Валежник был сухой. Костер горел жарко, бездымно, багровая дорожка от него резала надвое черное зеркало лесного озерка, гасла в темных тростниках на противоположном берегу. Полосу света пересекали быстрые тени летучих мышей. Майбородов подкидывал сучья в огонь, костер разгорался, и тогда прямо против Ивана Кузьмича, где-то среди подступивших к берегу деревьев, вспыхивали две яркие желтые точки.

Лесное озеро лежало далеко от Гостиниц, за Журавлиной падью. На утренних зорях сюда слетались стаями утки с жировок. В дупле столетней сосны жил старый филин-пугач аршинного роста. Дятлы на окрестных елках понастроили своих кузниц. Груды растрепанных шишек валялись у подножий таких деревьев.

Майбородов любил это место. У него был здесь свой шалаш с постелью из свежего сена, был котелок для чая, даже запасы сухарей хранились одно время в соседнем дупле. Но до запасов кто-то добрался: то ли мыши, то ли белки.

В этот раз Иван Кузьмич заночевал в лесу случайно. Под вечер он поймал на озере в сеть молодого селезня, надел ему на ножку кольцо — латунную манжетку с адресом своего института, написанным на трех языках, — отпустил, и только забрался было в шалаш за своими пожитками, как, резко вскрикнув, на берег выбежала из тростников водяная курочка. Иван Кузьмич замер, наблюдая, редкую птицу в такой близи, смотрел одним глазом, боясь раздвинуть ветки шалаша.

Водяная курочка подбежала к остывшему костру, покопалась в золе, потом опять кинулась к воде, перепрыгнула с берега на широкие листья кувшинок и принялась на них танцевать. В луче заходящего солнца, взблескивая черным оперением, она закидывала голову с огненным гребешком, взмахивала крыльями и быстро перебирала длинными ножками, тонкими, как вязальные спицы. Казалось, птица расшаркивается, делает правильные па, — во всяком случае, в ее движениях был определенный ритм, какой-то рисунок, даже смысл. «Прощание с солнцем» — назвал этот танец Майбородов.
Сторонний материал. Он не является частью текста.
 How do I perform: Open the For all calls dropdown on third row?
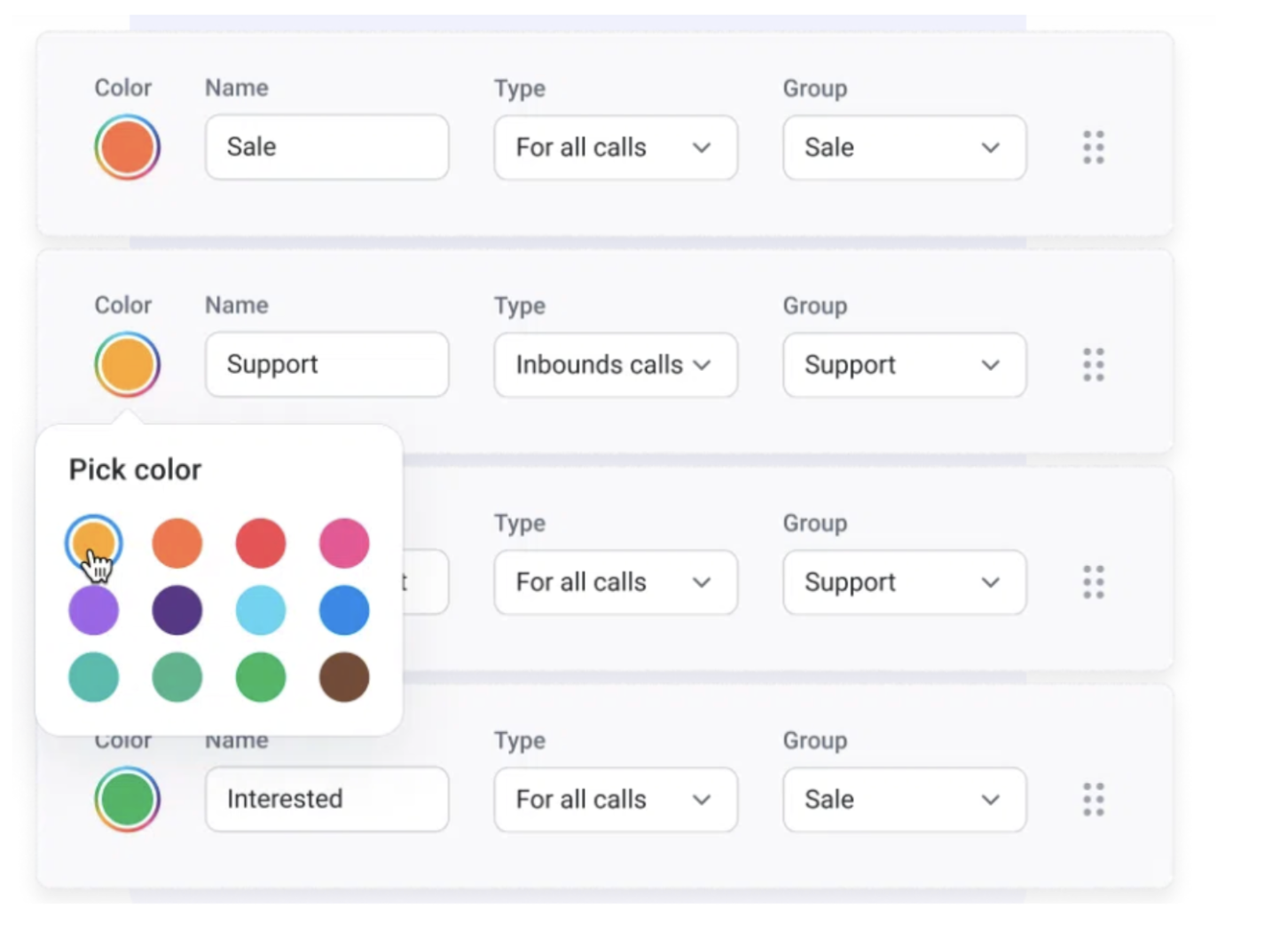tap(615, 582)
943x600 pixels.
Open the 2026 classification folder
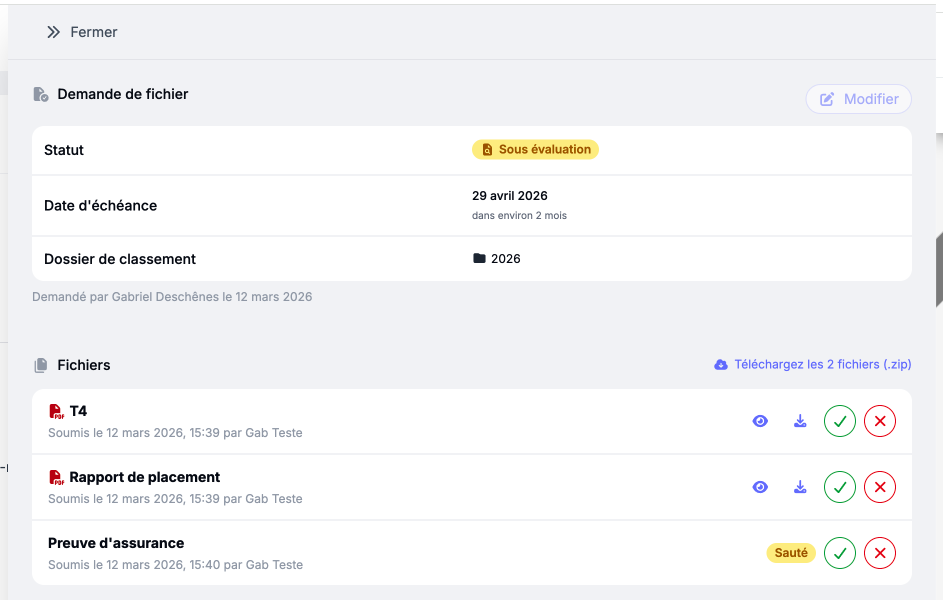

Курочка так долго прощалась с солнцем, что, когда она, вспугнутая шальным, бухнувшим в воду чирком, убежала в тростники, под деревьями густел сумрак и идти в Гостиницы уже не было смысла: все равно доберешься до дому только за полночь.

Майбородов развел костер, кипятил воду для чая. Он смотрел то в огонь, в котором быстро обугливались сосновые сучья, то на желтые точки, вспыхивавшие перед ним среди деревьев. Мысли шли плавно и медленно, как лодка в густых камышах. Память подсчитывала годы минувшей жизни… Очень давно это было — вот так же горели костры по ночам, вот так же сидел он возле лесных шалашей и пристально вглядывался в малиновые переливы жарких углей. Но тогда рядом с ним был отец, учитель из провинциального городка, естествоиспытатель, до того влюбленный в природу, что на старости лет посвящал ей лирические стихи, которые тщательно скрывал от домашних, и если мать их случайно находила в столе или в кармане его охотничьей куртки, в доме разражался ужасный скандал.